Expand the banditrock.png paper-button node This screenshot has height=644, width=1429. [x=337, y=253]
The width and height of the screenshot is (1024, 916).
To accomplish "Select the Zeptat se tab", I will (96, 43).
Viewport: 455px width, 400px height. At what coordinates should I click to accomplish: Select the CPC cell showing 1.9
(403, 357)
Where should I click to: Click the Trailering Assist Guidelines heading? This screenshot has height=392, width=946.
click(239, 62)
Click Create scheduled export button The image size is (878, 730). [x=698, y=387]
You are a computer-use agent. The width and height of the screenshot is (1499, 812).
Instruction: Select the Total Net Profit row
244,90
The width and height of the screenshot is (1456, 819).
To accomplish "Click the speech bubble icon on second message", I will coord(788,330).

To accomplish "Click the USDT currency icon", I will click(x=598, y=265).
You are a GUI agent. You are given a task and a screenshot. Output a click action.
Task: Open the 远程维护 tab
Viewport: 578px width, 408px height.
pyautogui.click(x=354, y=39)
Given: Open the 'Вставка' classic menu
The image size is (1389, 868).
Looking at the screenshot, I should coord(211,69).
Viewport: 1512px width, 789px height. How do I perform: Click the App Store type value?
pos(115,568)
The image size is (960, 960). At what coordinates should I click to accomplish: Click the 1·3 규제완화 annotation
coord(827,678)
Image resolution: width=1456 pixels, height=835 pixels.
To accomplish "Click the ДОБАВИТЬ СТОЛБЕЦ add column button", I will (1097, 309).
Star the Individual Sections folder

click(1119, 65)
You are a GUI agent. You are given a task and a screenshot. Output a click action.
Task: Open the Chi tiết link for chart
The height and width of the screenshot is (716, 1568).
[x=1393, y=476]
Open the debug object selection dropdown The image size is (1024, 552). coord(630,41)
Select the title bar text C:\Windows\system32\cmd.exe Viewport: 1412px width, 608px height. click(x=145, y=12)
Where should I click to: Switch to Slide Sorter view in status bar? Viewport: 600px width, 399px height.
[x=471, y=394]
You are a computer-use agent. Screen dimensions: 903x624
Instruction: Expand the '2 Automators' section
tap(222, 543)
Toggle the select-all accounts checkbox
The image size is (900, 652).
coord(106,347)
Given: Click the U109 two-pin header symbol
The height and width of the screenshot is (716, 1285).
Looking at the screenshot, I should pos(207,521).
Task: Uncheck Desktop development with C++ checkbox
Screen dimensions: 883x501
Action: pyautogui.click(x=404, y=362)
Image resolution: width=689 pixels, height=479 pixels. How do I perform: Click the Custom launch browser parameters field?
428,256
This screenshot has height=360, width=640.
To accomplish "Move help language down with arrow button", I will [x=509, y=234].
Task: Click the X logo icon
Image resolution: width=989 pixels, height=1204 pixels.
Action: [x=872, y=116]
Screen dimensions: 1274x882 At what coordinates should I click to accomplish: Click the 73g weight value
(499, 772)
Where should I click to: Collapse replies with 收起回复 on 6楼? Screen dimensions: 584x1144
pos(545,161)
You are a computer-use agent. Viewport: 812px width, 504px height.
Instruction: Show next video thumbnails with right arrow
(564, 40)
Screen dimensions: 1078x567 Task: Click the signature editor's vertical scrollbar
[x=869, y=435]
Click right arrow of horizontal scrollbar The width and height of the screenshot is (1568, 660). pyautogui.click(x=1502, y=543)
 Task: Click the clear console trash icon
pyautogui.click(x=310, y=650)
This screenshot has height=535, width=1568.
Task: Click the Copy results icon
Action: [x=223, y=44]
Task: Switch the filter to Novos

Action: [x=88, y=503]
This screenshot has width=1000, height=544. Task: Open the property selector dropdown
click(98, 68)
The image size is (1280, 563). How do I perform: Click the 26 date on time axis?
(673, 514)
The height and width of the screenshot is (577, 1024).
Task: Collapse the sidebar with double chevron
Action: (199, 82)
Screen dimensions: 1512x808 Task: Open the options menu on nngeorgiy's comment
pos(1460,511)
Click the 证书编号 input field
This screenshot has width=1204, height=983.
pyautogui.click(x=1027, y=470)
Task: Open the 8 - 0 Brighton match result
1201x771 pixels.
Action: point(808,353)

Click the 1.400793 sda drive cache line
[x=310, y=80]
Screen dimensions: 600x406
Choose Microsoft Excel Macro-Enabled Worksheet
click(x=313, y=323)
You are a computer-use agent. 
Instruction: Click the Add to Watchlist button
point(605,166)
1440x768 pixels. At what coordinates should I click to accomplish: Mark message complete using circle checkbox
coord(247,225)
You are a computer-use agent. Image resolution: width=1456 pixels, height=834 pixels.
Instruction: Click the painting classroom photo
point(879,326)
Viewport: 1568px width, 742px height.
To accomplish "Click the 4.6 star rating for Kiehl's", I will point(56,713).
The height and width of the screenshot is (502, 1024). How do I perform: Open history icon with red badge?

━━━

Exercise
From the first line to the last, print the listing above exactly.

Reply
Expand the banditrock.png paper-button node This screenshot has height=644, width=1429. [x=337, y=253]
The width and height of the screenshot is (1024, 916).
To accomplish "Select the Zeptat se tab", I will (96, 43).
Viewport: 455px width, 400px height. At what coordinates should I click to accomplish: Select the CPC cell showing 1.9
(403, 357)
Where should I click to: Click the Trailering Assist Guidelines heading? This screenshot has height=392, width=946.
click(239, 62)
Click Create scheduled export button The image size is (878, 730). [x=698, y=387]
You are a computer-use agent. The width and height of the screenshot is (1499, 812).
Instruction: Select the Total Net Profit row
244,90
The width and height of the screenshot is (1456, 819).
To accomplish "Click the speech bubble icon on second message", I will coord(788,330).

To accomplish "Click the USDT currency icon", I will click(x=598, y=265).
You are a GUI agent. You are given a task and a screenshot. Output a click action.
Task: Open the 远程维护 tab
Viewport: 578px width, 408px height.
pyautogui.click(x=354, y=39)
Given: Open the 'Вставка' classic menu
The image size is (1389, 868).
Looking at the screenshot, I should coord(211,69).
Viewport: 1512px width, 789px height. How do I perform: Click the App Store type value?
pos(115,568)
The image size is (960, 960). At what coordinates should I click to accomplish: Click the 1·3 규제완화 annotation
coord(827,678)
Image resolution: width=1456 pixels, height=835 pixels.
To accomplish "Click the ДОБАВИТЬ СТОЛБЕЦ add column button", I will (1097, 309).
Star the Individual Sections folder

click(1119, 65)
You are a GUI agent. You are given a task and a screenshot. Output a click action.
Task: Open the Chi tiết link for chart
The height and width of the screenshot is (716, 1568).
[x=1393, y=476]
Open the debug object selection dropdown The image size is (1024, 552). coord(630,41)
Select the title bar text C:\Windows\system32\cmd.exe Viewport: 1412px width, 608px height. click(x=145, y=12)
Where should I click to: Switch to Slide Sorter view in status bar? Viewport: 600px width, 399px height.
[x=471, y=394]
You are a computer-use agent. Screen dimensions: 903x624
Instruction: Expand the '2 Automators' section
tap(222, 543)
Toggle the select-all accounts checkbox
The image size is (900, 652).
coord(106,347)
Given: Click the U109 two-pin header symbol
The height and width of the screenshot is (716, 1285).
Looking at the screenshot, I should pos(207,521).
Task: Uncheck Desktop development with C++ checkbox
Screen dimensions: 883x501
Action: pyautogui.click(x=404, y=362)
Image resolution: width=689 pixels, height=479 pixels. How do I perform: Click the Custom launch browser parameters field?
428,256
This screenshot has height=360, width=640.
To accomplish "Move help language down with arrow button", I will [x=509, y=234].
Task: Click the X logo icon
Image resolution: width=989 pixels, height=1204 pixels.
Action: [x=872, y=116]
Screen dimensions: 1274x882 At what coordinates should I click to accomplish: Click the 73g weight value
(499, 772)
Where should I click to: Collapse replies with 收起回复 on 6楼? Screen dimensions: 584x1144
pos(545,161)
You are a computer-use agent. Viewport: 812px width, 504px height.
Instruction: Show next video thumbnails with right arrow
(564, 40)
Screen dimensions: 1078x567 Task: Click the signature editor's vertical scrollbar
[x=869, y=435]
Click right arrow of horizontal scrollbar The width and height of the screenshot is (1568, 660). pyautogui.click(x=1502, y=543)
 Task: Click the clear console trash icon
pyautogui.click(x=310, y=650)
This screenshot has height=535, width=1568.
Task: Click the Copy results icon
Action: [x=223, y=44]
Task: Switch the filter to Novos

Action: [x=88, y=503]
This screenshot has width=1000, height=544. Task: Open the property selector dropdown
click(98, 68)
The image size is (1280, 563). How do I perform: Click the 26 date on time axis?
(673, 514)
The height and width of the screenshot is (577, 1024).
Task: Collapse the sidebar with double chevron
Action: (199, 82)
Screen dimensions: 1512x808 Task: Open the options menu on nngeorgiy's comment
pos(1460,511)
Click the 证书编号 input field
This screenshot has width=1204, height=983.
pyautogui.click(x=1027, y=470)
Task: Open the 8 - 0 Brighton match result
1201x771 pixels.
Action: point(808,353)

Click the 1.400793 sda drive cache line
[x=310, y=80]
Screen dimensions: 600x406
Choose Microsoft Excel Macro-Enabled Worksheet
click(x=313, y=323)
You are a computer-use agent. 
Instruction: Click the Add to Watchlist button
point(605,166)
1440x768 pixels. At what coordinates should I click to accomplish: Mark message complete using circle checkbox
coord(247,225)
You are a computer-use agent. Image resolution: width=1456 pixels, height=834 pixels.
Instruction: Click the painting classroom photo
point(879,326)
Viewport: 1568px width, 742px height.
To accomplish "Click the 4.6 star rating for Kiehl's", I will point(56,713).
The height and width of the screenshot is (502, 1024). How do I perform: Open history icon with red badge?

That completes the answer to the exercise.